Charges aqainst John Gamble in prosecutor race still up for trial
LISBON — Last fall’s election may be long in the rearview mirror, but the four complicity charges against county prosecutor candidate John Gamble remain pending — those involving whether classified police officers legally participated in a photo with Gamble on the courthouse steps on Gamble’s political Facebook page.
Attorneys defending Gamble and the prosecutor argued a motion to dismiss the four counts on complicity to violate Ohio’s Little Hatch Act, in County Municipal Court Friday in front of visiting Judge David Stucki. The judge took the matter under advisement and as of Sunday morning, the matter remains set for trial on Wednesday.
The charges are misdemeanors and carry a maximum possible sentence of six months in the county jail on each count and $500 fine.
John Juhasz, one of the two attorneys representing Gamble, argued that the interpretation of the Little Hatch Act is unconstitutional not on its face, but as it is proposed to be applied in this case. Additionally, he said Gamble is being accused of acting in complicity with them, for encouraging them to violate the law. As an assistant prosecutor, Gamble was an unclassified civil servant.
“Specially, this does not apply to him,” Juhasz said. He continued to argue the state needs to be prove Gamble can even be prosecuted under the Little Hatch Act.
Juhasz contended he is not sure there is evidence of a crime and he believes what the officers did falls within what is allowed within the rules. For instance, a police chief can put a sticker on his car or a sign in his yard, said Juhasz, arguing for the rights of the police officers to express their personal opinions without it being part of their job.
“So, if these police chiefs got together and said, ‘Based on my experience this guy will do a good job for the citizens of Columbiana County,’ I don’t think that meets any of the prescriptions here (that would make it a crime),” Juhasz said.
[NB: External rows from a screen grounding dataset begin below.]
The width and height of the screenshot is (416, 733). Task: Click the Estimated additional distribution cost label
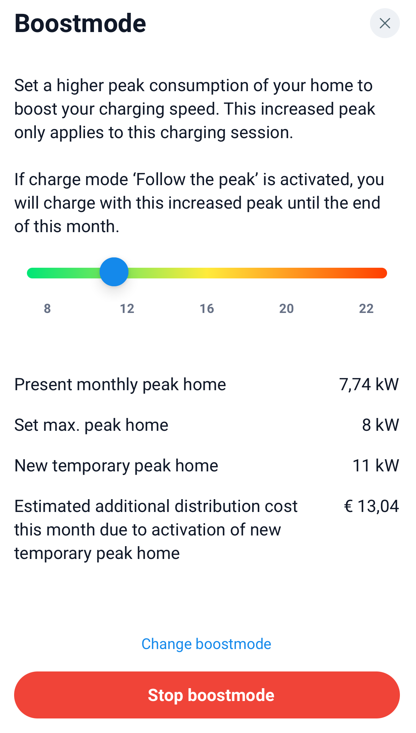pyautogui.click(x=156, y=530)
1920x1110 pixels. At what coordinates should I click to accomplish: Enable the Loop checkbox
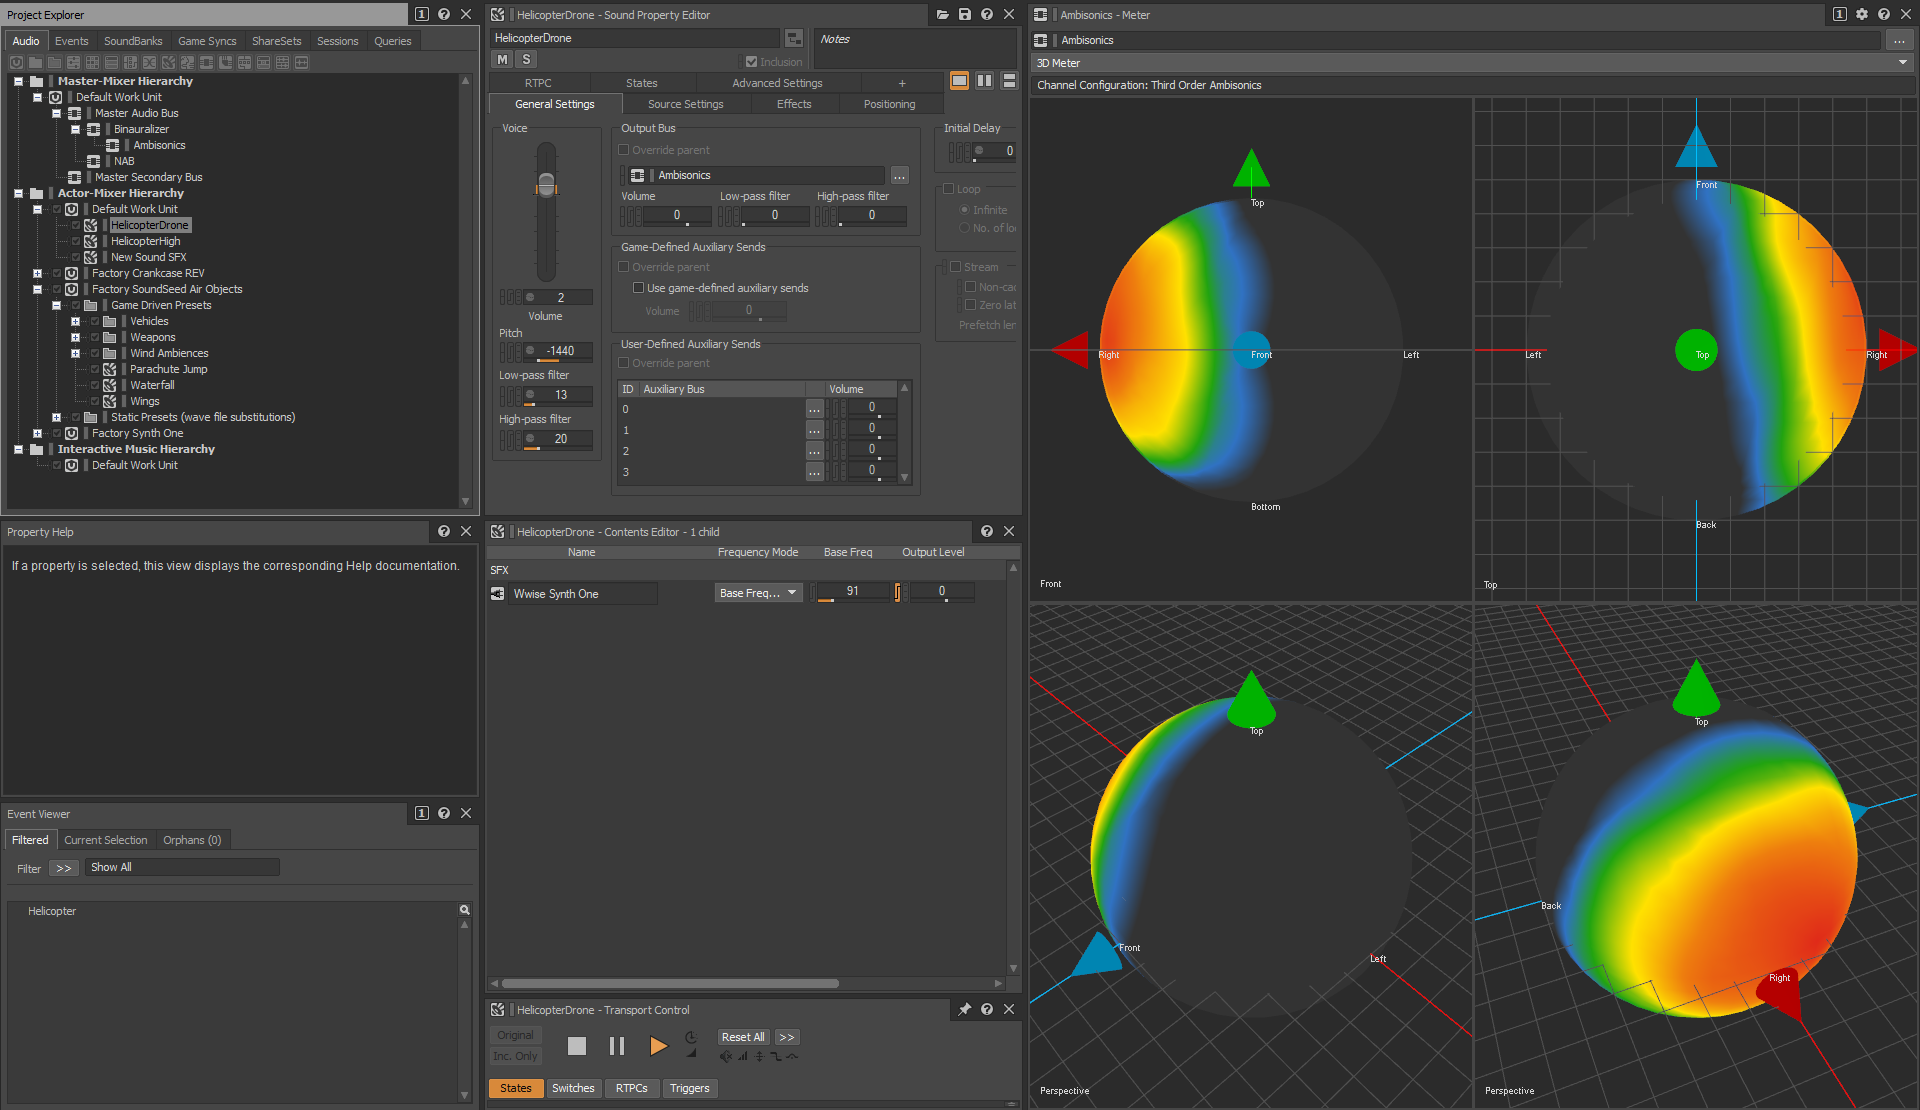[949, 189]
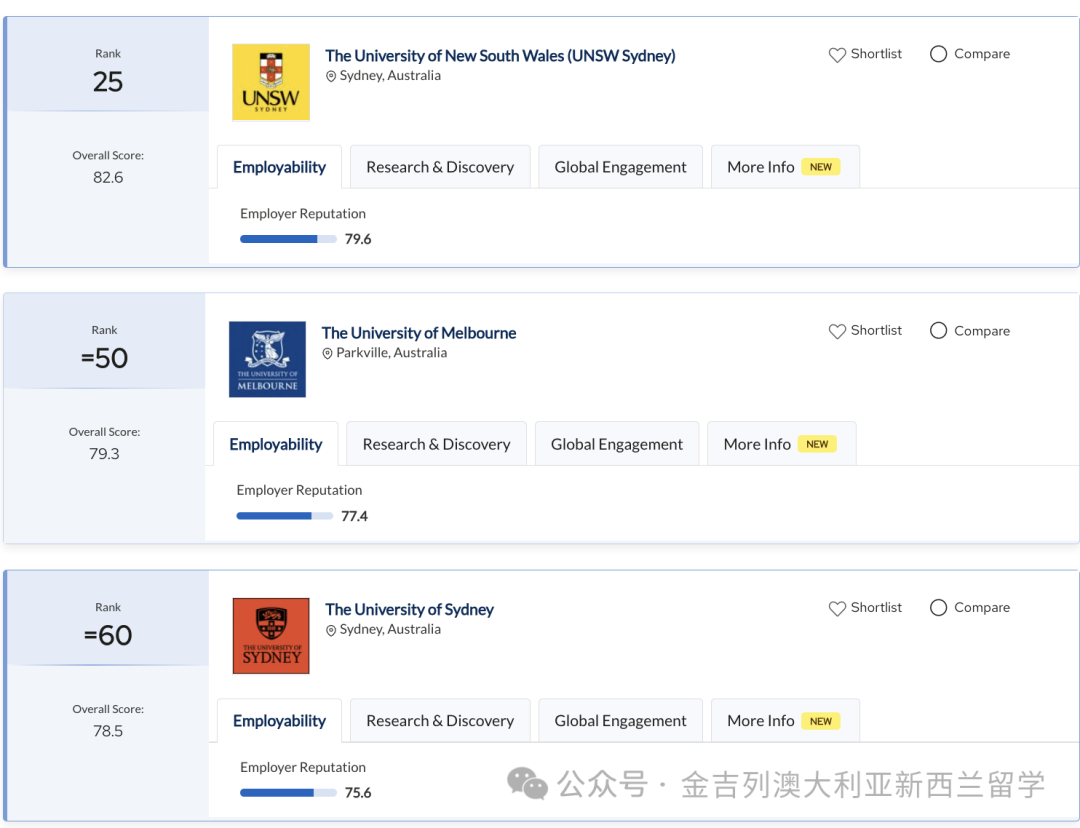1080x828 pixels.
Task: Open the More Info tab for University of Sydney
Action: (761, 721)
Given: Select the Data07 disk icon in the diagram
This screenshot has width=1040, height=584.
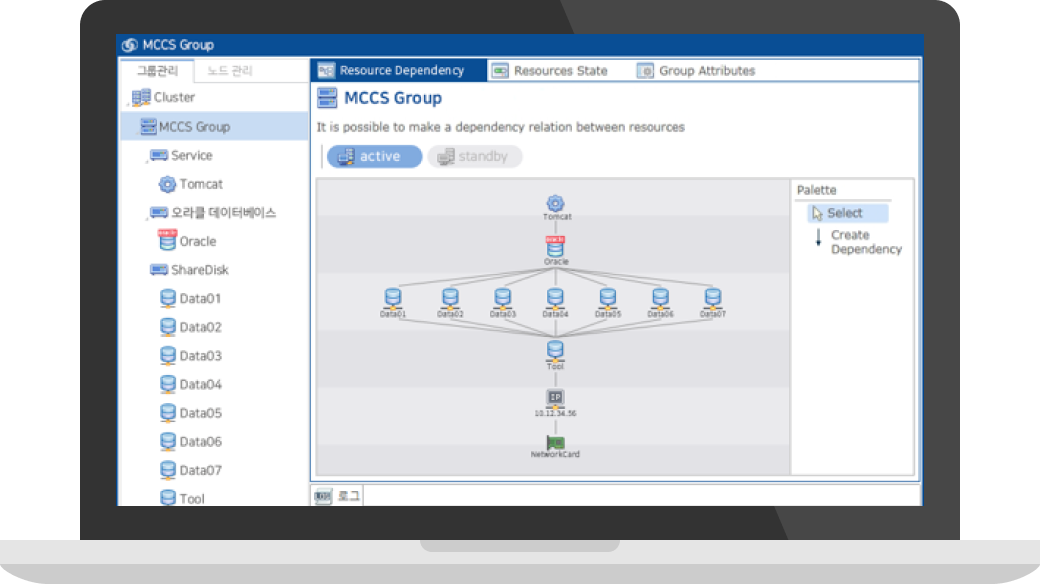Looking at the screenshot, I should click(x=712, y=298).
Special Prosecutor Dan Kasaris argued there is nothing that specifically grants immunity to the defendant and parts of the Little Hatch Act do apply, including the part that says, “nor shall any person solicit directly or indirectly, orally or by letter, or be in any manner concerned in soliciting any substance, contribution or payment from any officer or employee in classified service.” Kasaris argued the state statute prohibits any person, classified or unclassified from violating the provisions of the act.
Additionally, Kasaris said what the officers did was a violation of the Little Hatch Act, which prohibits members of the classified service taking part in partisan politics. Kasaris said that participation is exactly what is happened when these officers endorsed a candidate in the prosecutor’s race in a photo on Facebook.
Gamble’s other defense attorney, Ron Yarwood, argued that the constitutional right to free political speech cannot be curtailed by a state statute. Additionally, he said the prosecutor has to prove there was some type of contribution “in kind” and he does not believe the photograph on the steps of the courthouse could be considered a contribution, like a monetary donation would.
Additionally, Yarwood argued that by limiting these police officers from expressing their political opinion it would deny the rights of other electors to hear the police officer’s educated opinions.
Stucki questioned if the two defense attorneys really expected a municipal court judge to rule on the constitutionality of Ohio’s Little Hatch Act. Both men agreed with him they were only asking for him to rule as it pertained to Gamble’s case.
The other argument before Stucki on Friday involved the calling as witnesses of a long list of 30 or more people, many of whom were in the photograph. Kasaris said he only intends to call some of the people in the photograph and question them regarding the photograph, not about any knowledge any of them have of any other accusations involving the election which are irrelevant.
Additionally, Kasaris said he was willing to offer immunity to the officers to allow them to testify about the alleged complicity.
Although the trial is scheduled for Wednesday, Yarwood pointed out Gamble also has another hearing in domestic court scheduled for the same day. Gamble said this trial was scheduled first. In domestic court, among matters being argued, Gamble’s ex-wife is seeking the $96,000 Gamble reportedly received from the county in unused vacation and sick time when he retired from his role of Chief Assistant County Prosecutor following the election of his opponent, now County Prosecutor Vito Abruzzino.